From the definition of the Fréchet derivative and the linearity of the transpose it’s clear that the derivative of the vector transpose is the vector transpose itself.

$$f(x + h) = f(x) + D(x)h + o(\lvert\lvert h \rvert\rvert)$$

$$(x + h)^T = x^T + h^T + 0 = x^T + h^T + o(\lvert\lvert h \rvert\rvert)$$

According to the answer to question, the vector transpose is a linear transformation whose matrix representation is the identity matrix $I$, which is a constant so $D(x) = I$

But $$(x+h)^T \ne x^T + Ih + o(\lvert\lvert h \rvert\rvert)$$

What am I missing?

  • You can get proper double norm bars by using \| instead of ||. – joriki Mar 18 '24 at 04:56
  • The derivative of a vector cannot be a vector ! More importantly, are you deriving the derivative of the vector transpose w.r.t. the vector transpose or w.r.t. the vector? By the way $(x+h)^T=x^T+Ih^T + o(| h |)$ – Ted Black Mar 18 '24 at 05:17
  • Derivative of the vector transpose wrt the vector. – Tomek Dobrzynski Mar 18 '24 at 11:39
  • 1
    For the derivative of the vector transpose w.r.t. the vector you are limited by using matrix notation. Using tensor notation, if $x^i$ denotes the transpose and $x_i$ denotes the vector then $dx^i = \delta^{ij} dx_j$ and so the derivative of the vector transpose w.r.t. the vector is $\delta^{ij}$. This is the metric tensor in Euclidean space and has the unique property of mapping a vector to its transpose. – Ted Black Mar 18 '24 at 13:21

1 Answers1

0

I think I’ve realized what’s going on.
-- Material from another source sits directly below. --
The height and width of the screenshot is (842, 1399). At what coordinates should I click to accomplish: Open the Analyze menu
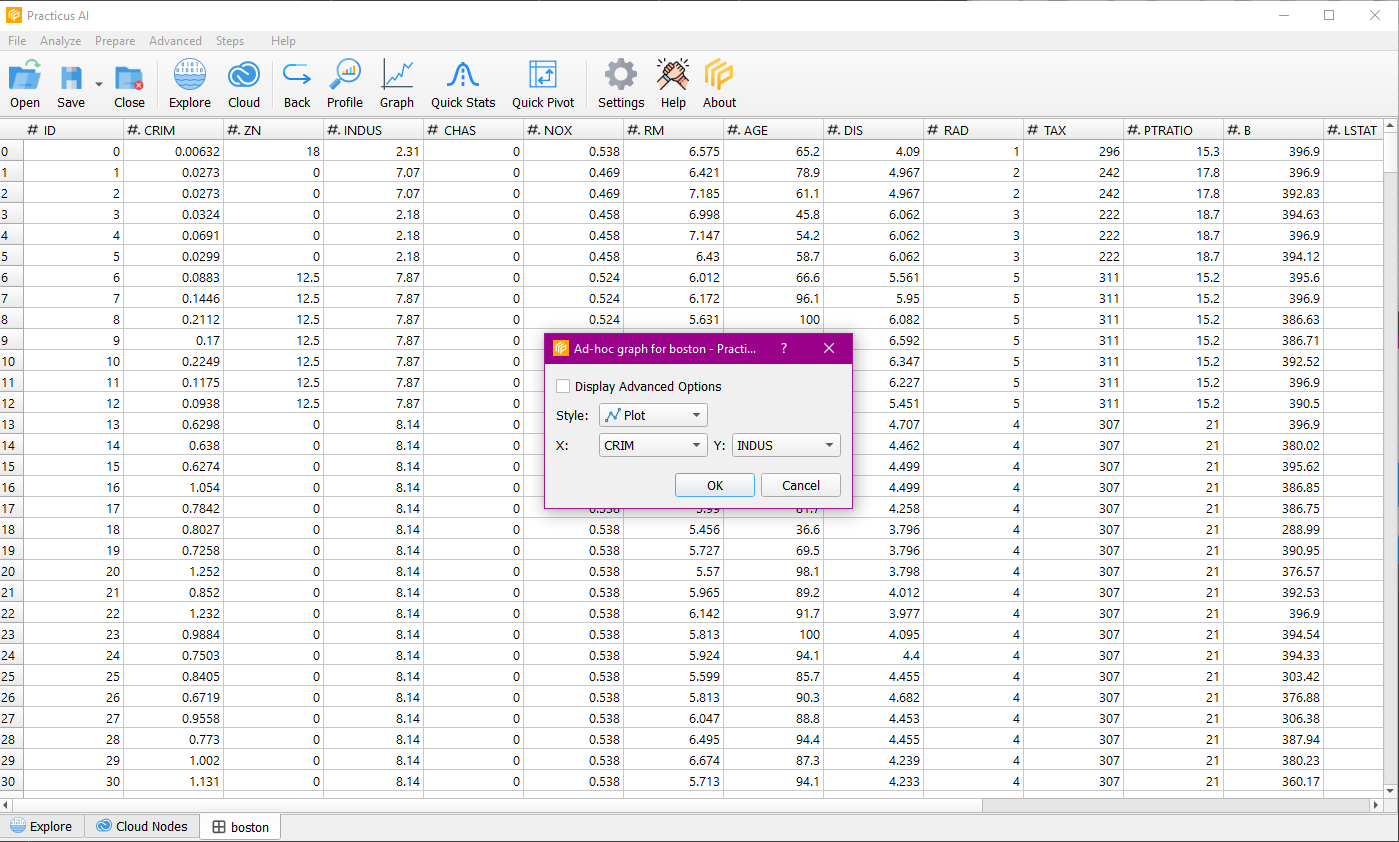[60, 41]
The notation makes sense when the vector $h$ and the matrix $I$ are written out in terms of basis vectors.

$$ h = \alpha_1e_1 + \dots \alpha_ne_n$$

Since the transpose takes $e_i$ to $e_i^T$ and since the entries of the matrix representation of a linear transformation are the inner products between the target basis vectors and the vectors that result from the action of the transformation on the source basis vectors. $$ I = \begin{bmatrix} e_1^T \cdotp (e_1)^T & \dots & e_1^T \cdotp (e_n)^T \\ \vdots & \ddots & \vdots \\ e_n^T \cdotp (e_1)^T & \dots & e_n^T \cdotp (e_n)^T \end{bmatrix}$$

So, for the transpose $$ Ih = I(\alpha_1e_1 + \dots \alpha_ne_n) = \alpha_1e_1^T + \dots \alpha_ne_n^T = h^T$$

It’s probably less confusing to label $I$ as $I_{^T}$ to stress that the action of this matrix transposes the basis vectors.